Lung cancer accounts for nearly 20% of annual cancer-related deaths worldwide. According to 2022 statistics from the Swiss Cancer League, nearly 5,000 new cases of lung cancer are reported in Switzerland each year. Over the five years following diagnosis, only one person in five survives.
A need for personalized treatments
Chemotherapy and targeted therapy are the primary treatments offered to patients, but due to the heterogeneity of lung cancers, not all tumors respond to one or other of these treatments. Furthermore, cancer cells may develop resistance to treatment prompting consideration of combinations of several molecules. To identify the most effective compound or combinations for each tumor, testing on ex vivo cultures of patients’ tumors in the laboratory could be a solution. This methodology is the subject of this study.
A technology precisely described
To closely recapitulate tumors in the laboratory, the 3D culture of cancer cells in the form of aggregates called spheroids has gained interest in the last decade. However, 3D culturing of lung cancer cells had been challenging and poorly documented until now. The team of researchers from the HUG and the UNIGE established and tested a spheroid model using tumor fragments obtained during surgical interventions. Twenty-one patients with non-small-cell lung cancers (see below) were included in this study. They were managed by Dr. Wolfram Karenovics, Staff Physician in the Thoracic and Endocrine Surgery Division and Professor Alfredo Addeo, Head of the Oncology Division and responsible for the Lung Cancer Center at the HUG and Professor in the Department of Medicine at the Faculty of Medicine of the UNIGE, both co-authors of this study.

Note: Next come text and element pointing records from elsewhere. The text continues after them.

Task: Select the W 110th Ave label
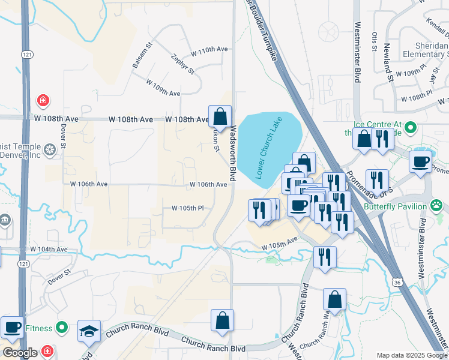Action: [x=197, y=49]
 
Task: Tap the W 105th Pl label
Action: [x=188, y=208]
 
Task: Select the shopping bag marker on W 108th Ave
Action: [x=220, y=116]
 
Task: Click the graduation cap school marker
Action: [x=89, y=331]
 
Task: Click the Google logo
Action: [x=20, y=353]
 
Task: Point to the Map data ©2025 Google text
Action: [x=411, y=355]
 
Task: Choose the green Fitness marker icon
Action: [x=61, y=328]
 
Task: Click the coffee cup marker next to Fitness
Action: [x=12, y=328]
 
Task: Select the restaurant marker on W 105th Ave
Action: [x=325, y=257]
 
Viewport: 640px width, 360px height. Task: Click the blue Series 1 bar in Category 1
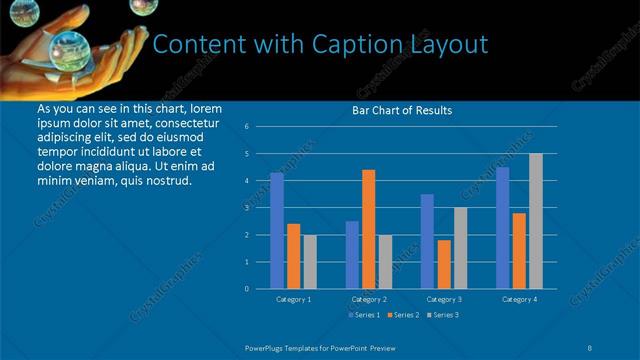(x=277, y=230)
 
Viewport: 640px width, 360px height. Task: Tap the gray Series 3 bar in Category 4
(x=536, y=221)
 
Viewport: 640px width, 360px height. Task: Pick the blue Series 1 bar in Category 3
(x=427, y=241)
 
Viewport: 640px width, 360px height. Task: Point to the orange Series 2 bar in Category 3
(x=444, y=264)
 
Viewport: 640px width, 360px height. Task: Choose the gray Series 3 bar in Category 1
(x=309, y=261)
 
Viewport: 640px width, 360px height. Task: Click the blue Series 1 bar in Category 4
(x=503, y=228)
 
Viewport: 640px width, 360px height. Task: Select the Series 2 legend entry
(x=403, y=315)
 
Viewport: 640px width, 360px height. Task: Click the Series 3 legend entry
(x=444, y=315)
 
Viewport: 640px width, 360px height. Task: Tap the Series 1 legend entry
(x=362, y=315)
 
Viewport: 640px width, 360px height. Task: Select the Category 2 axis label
(x=369, y=299)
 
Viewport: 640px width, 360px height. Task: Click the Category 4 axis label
(x=519, y=299)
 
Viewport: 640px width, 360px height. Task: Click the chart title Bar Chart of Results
(x=402, y=110)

“Through a meticulous process of expansion and selection, we cultivated these cells into tumor spheroids in our laboratory incubators. In just fifteen to twenty days, these spheroids – now robust and fully characterized – were exposed to anticancer treatments recommended by the oncologist to determine their effectiveness,” explains Véronique Serre-Beinier, the study’s lead author and head of the basic research laboratory of the Thoracic and Endocrine Surgery Division at the HUG and researcher in the Department of Surgery in the Faculty of Medicine of the UNIGE.
Towards personalized lung cancer treatment
There are two major types of lung cancers. The first one, the “non-small-cell” lung cancer, constitutes four out of five cases. This group includes three main subsets classified according to their morphology and mutations. Within approximately 15 days, all mutations expressed by tumor cells are identified to assess appropriate treatments. “During these two weeks and thanks to our new methodology, we can now develop patient-derived tumor spheroids and then be ready to test the treatments selected by the oncologist – this is a significant advantage,” explains the researcher. This methodology does not apply to the second type of lung cancers, the “small cell” lung cancer, accounting for one out of five cases, typically detected late when metastatic symptoms appear with unfortunately limited treatment options.

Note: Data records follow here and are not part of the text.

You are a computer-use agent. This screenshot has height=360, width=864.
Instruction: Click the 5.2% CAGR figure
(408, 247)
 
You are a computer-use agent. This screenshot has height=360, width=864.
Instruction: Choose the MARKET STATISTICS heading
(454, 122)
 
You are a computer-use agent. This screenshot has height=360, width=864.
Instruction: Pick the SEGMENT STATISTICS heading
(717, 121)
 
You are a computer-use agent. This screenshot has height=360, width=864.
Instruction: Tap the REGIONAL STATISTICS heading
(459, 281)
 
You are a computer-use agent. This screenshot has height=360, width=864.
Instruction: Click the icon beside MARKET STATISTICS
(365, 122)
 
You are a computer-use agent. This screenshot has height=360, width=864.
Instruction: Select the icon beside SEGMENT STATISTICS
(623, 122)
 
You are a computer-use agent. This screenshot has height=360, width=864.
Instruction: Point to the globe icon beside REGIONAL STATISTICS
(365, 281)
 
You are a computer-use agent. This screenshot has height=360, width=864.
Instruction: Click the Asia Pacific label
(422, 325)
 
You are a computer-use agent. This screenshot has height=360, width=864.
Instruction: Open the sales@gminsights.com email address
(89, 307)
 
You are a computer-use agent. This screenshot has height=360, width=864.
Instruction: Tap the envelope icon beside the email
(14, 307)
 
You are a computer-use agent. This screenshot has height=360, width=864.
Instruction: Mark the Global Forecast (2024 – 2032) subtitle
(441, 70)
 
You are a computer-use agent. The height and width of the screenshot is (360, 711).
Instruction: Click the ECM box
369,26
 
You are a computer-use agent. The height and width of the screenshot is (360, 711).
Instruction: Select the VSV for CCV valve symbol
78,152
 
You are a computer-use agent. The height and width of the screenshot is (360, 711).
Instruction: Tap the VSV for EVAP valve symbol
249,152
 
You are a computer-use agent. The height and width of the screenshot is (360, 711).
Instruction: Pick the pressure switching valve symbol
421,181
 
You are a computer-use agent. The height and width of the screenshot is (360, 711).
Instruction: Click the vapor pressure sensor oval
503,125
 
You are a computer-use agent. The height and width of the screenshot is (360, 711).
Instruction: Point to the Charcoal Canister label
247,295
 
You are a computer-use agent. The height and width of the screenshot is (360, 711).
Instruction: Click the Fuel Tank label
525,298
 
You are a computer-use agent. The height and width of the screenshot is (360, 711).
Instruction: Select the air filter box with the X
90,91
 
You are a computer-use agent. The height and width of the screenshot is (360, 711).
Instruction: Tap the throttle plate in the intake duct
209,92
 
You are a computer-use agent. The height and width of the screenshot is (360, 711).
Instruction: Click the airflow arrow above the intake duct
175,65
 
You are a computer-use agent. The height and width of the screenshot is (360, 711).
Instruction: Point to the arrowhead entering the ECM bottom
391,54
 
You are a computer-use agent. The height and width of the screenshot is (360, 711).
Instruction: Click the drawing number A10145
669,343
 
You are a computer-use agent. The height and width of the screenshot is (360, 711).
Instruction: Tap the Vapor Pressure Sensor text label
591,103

Applications against resistance and side effects
The literature indicates that 30 to 40% of individuals under targeted therapy will develop a resistance to the treatment. The spheroid cultures described in this study will help identify the most effective treatment for each patient and assess the risk of cancer cells adapting and developing resistance to treatments.

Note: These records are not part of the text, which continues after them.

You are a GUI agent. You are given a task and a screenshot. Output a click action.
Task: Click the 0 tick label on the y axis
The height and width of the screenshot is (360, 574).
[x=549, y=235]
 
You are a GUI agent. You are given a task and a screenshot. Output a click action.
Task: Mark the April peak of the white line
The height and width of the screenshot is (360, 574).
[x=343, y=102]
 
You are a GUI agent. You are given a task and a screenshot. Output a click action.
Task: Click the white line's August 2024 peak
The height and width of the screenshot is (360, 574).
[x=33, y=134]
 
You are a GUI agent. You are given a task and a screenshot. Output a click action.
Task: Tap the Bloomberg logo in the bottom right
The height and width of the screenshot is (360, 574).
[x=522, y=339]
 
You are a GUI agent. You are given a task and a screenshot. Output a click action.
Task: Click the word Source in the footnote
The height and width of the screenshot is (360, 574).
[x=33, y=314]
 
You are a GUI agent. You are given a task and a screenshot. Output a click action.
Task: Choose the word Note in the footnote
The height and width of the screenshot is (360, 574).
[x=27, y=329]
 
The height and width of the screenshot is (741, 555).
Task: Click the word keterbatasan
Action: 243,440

Anticancer treatments, especially chemotherapy, often induce undesirable side effects, by affecting healthy cells. The results of the study are encouraging in this regard as well. “We also obtained spheroids from healthy lung tissue from the same patients. These “normal” spheroids help measure the toxicity of the drugs on healthy lung cells, thus avoiding harmful side effects” rejoices Véronique Serre-Beinier.
Lung spheroid models offer hope in the quest for personalized cancer treatments and serve as a gateway for developing anticancer treatments tailored to each individual. “To reach this point, we still need to expand the application of tumor spheroids to complement the techniques developed so far in precision oncology” concludes Véronique Serre-Beinier.